Expanding the Structural Diversity of Drimentines by Exploring the Promiscuity of Two N-methyltransferases
Tingting Yao,
Jing Liu,
Enjing Jin,
Zengzhi Liu,
Huayue Li,
Qian Che,
Tianjiao Zhu,
Dehai Li,
Wenli Li
Affiliations
Tingting Yao
Key Laboratory of Marine Drugs, Ministry of Education of China, School of Medicine and Pharmacy, Ocean University of China, Qingdao 266003, China
Jing Liu
Key Laboratory of Marine Drugs, Ministry of Education of China, School of Medicine and Pharmacy, Ocean University of China, Qingdao 266003, China
Enjing Jin
Key Laboratory of Marine Drugs, Ministry of Education of China, School of Medicine and Pharmacy, Ocean University of China, Qingdao 266003, China
Zengzhi Liu
Key Laboratory of Marine Drugs, Ministry of Education of China, School of Medicine and Pharmacy, Ocean University of China, Qingdao 266003, China
Huayue Li
Key Laboratory of Marine Drugs, Ministry of Education of China, School of Medicine and Pharmacy, Ocean University of China, Qingdao 266003, China; Laboratory for Marine Drugs and Bioproducts of Qingdao National Laboratory for Marine Science and Technology, Qingdao, China
Qian Che
Key Laboratory of Marine Drugs, Ministry of Education of China, School of Medicine and Pharmacy, Ocean University of China, Qingdao 266003, China; Laboratory for Marine Drugs and Bioproducts of Qingdao National Laboratory for Marine Science and Technology, Qingdao, China
Tianjiao Zhu
Key Laboratory of Marine Drugs, Ministry of Education of China, School of Medicine and Pharmacy, Ocean University of China, Qingdao 266003, China; Laboratory for Marine Drugs and Bioproducts of Qingdao National Laboratory for Marine Science and Technology, Qingdao, China
Dehai Li
Key Laboratory of Marine Drugs, Ministry of Education of China, School of Medicine and Pharmacy, Ocean University of China, Qingdao 266003, China; Laboratory for Marine Drugs and Bioproducts of Qingdao National Laboratory for Marine Science and Technology, Qingdao, China
Wenli Li
Key Laboratory of Marine Drugs, Ministry of Education of China, School of Medicine and Pharmacy, Ocean University of China, Qingdao 266003, China; Laboratory for Marine Drugs and Bioproducts of Qingdao National Laboratory for Marine Science and Technology, Qingdao, China; Corresponding author
Summary: Methylation is envisioned as a promising way to rationally improve key pharmacokinetic characteristics of lead compounds.
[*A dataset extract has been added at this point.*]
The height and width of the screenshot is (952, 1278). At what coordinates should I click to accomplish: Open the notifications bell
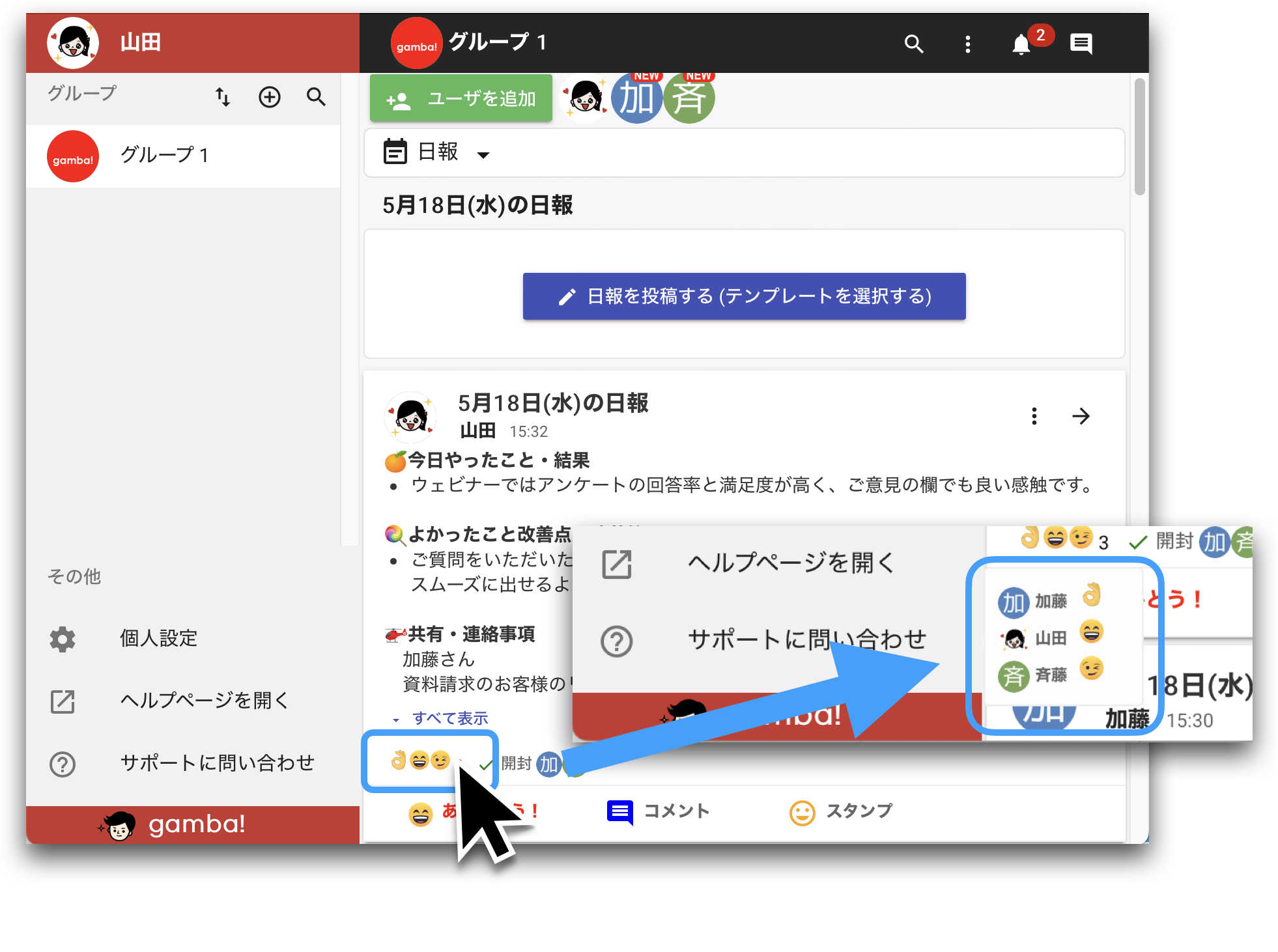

Although diverse tailoring enzymes are found to be clustered with cyclodipeptide synthases (CDPSs) to perform further modification reactions on the diketopiperazine (DKP) rings generating complex DKP-containing compounds, so far, a limited number of methyltransferases (MTs) co-occurring with CDPS have been experimentally characterized. Herein, we deciphered the methylation steps during drimentines (DMTs) biosynthesis with identification and characterization of DmtMT2-1 (from Streptomyces sp. NRRL F-5123) and DmtMT1 (from Streptomyces youssoufiensis OUC6819). DmtMT2-1 catalyzes N4-methylation of both pre-DMTs and DMTs; conversely, DmtMT1 recognizes the DKP rings, functioning before the assembly of the terpene moiety. Notably, both MTs display broad substrate promiscuity. Their combinatorial expression with the dmt1 genes in different Streptomyces strains successfully generated eight unnatural DMT analogs. Our results enriched the MT tool-box, setting the stage for exploring the structural diversity of DKP derivatives for drug development.